Relative dynamic modulus of elasticity by freezing-thawing cycles.
Figure 4.
Relative dynamic modulus of elasticity by freezing-thawing cycles.
Figure 5.
Weight change by freezing-thawing cycles.
Figure 5.
Weight change by freezing-thawing cycles.
Figure 6.
Surface status of (a) R40-CON; (b) R40-NS5; (c) R40-NS7.5; and (d) R40-NS10 specimens according to number of cycles.
Figure 6.
Surface status of (a) R40-CON; (b) R40-NS5; (c) R40-NS7.5; and (d) R40-NS10 specimens according to number of cycles.
2.6. Sulfate Resistance
The resistance of the MSCA concrete to sulfuric acid was investigated every 7 days for 4 weeks. The effect of MSCA on the sulfate attack resistance of concrete is shown in
Figure 7. Of the samples with W/C = 40% (see
Figure 7a), the weight in only RS40-CON with normal aggregate decreased by 1.5% after 1 week of immersion; however, that of the other samples with MSCA increased up to about 2% after 1 week. The weight increase may have been caused by absorption of the liquid phase due to concrete surface porosity. After that, the weight in all samples decreased gradually until 4 weeks. The final weight loss of the sample with normal aggregate was around 9% but those of the samples with MSCA were 1.2%–1.6%. There was little mass change, and it was insignificant for the samples with MSCA. It is known that the dilute hydrochloric and sulfuric acids, in general, cannot affect the sulfur. The sand and aggregate used in the concrete mixture consisted of mineral oxides of alkalinity. Acid damage on concrete is started from the chemical reactions of basic oxides, acid oxides, and amphoteric oxides. Because the coating modified sulfur prevents reaction between acid and basic oxides, the resistance to sulfate improves.

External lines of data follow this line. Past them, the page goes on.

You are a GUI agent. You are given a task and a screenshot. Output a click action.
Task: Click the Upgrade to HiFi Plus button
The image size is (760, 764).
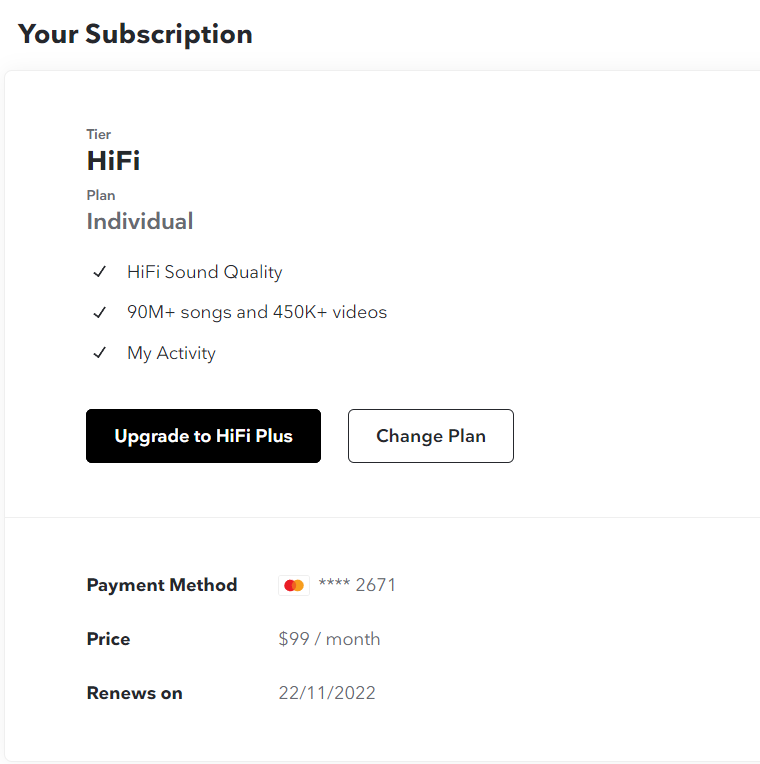[203, 436]
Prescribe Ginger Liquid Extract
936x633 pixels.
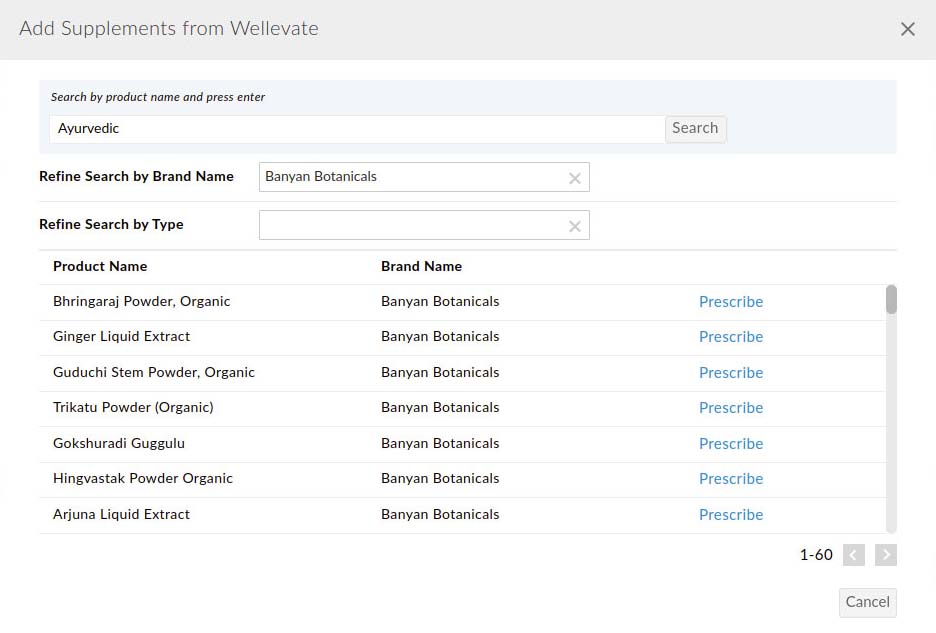tap(731, 337)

As compared to samples having MSCA with 5% modified sulfur, the weight losses were 1.2% in the W/C = 40%, 1.0% in the W/C = 45%, and 0.3% in the W/C = 50% samples after 4 weeks of immersion. Even though the loss of weight in two samples (R45-CON andR50-CON) with uncoated aggregate was not significantly different, the weight loss tended to be reduced with increased W/C. As test results, a higher W/C enhanced the acid resistance of the modified sulfur concrete.

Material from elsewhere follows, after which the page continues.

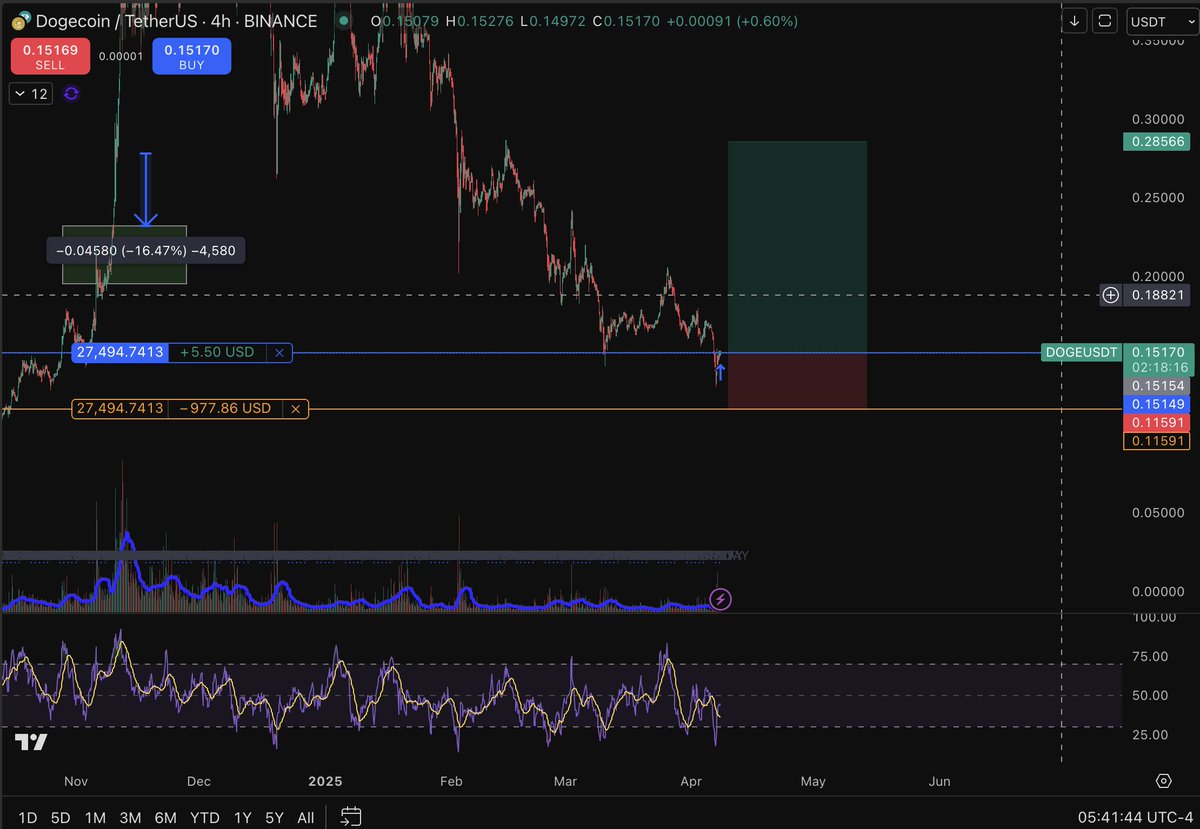Click the plus icon on the price scale
The height and width of the screenshot is (829, 1200).
1110,295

Corrosion probably developed on the sample surfaces in open pores that were not coated or protected by sulfur and lasted until the test ended (see
Figure 8). The specimen of R40-CON immersed in sulfuric acid solutions for 4 weeks showed high corrosion. By contrast, the specimens with MSCA showed few signs of corrosion. This indicates that MSCA contributes to better acid resistance in comparison with the control sample with normal aggregate.
Figure 7.
Weight change of cylinders with (a) W/C of 40%; (b) W/C of 45%; and (c) W/C of 50% in relation to W/C and immersion time.
Figure 7.
Weight change of cylinders with (a) W/C of 40%; (b) W/C of 45%; and (c) W/C of 50% in relation to W/C and immersion time.
Figure 8.
Surfaces of (a) R40-CON; (b) R40-NS5; (c) R40-NS7.5; and (d) R40-NS10 samples after 4 weeks of immersion in sulfuric acid.
Figure 8.
Surfaces of (a) R40-CON; (b) R40-NS5; (c) R40-NS7.5; and (d) R40-NS10 samples after 4 weeks of immersion in sulfuric acid.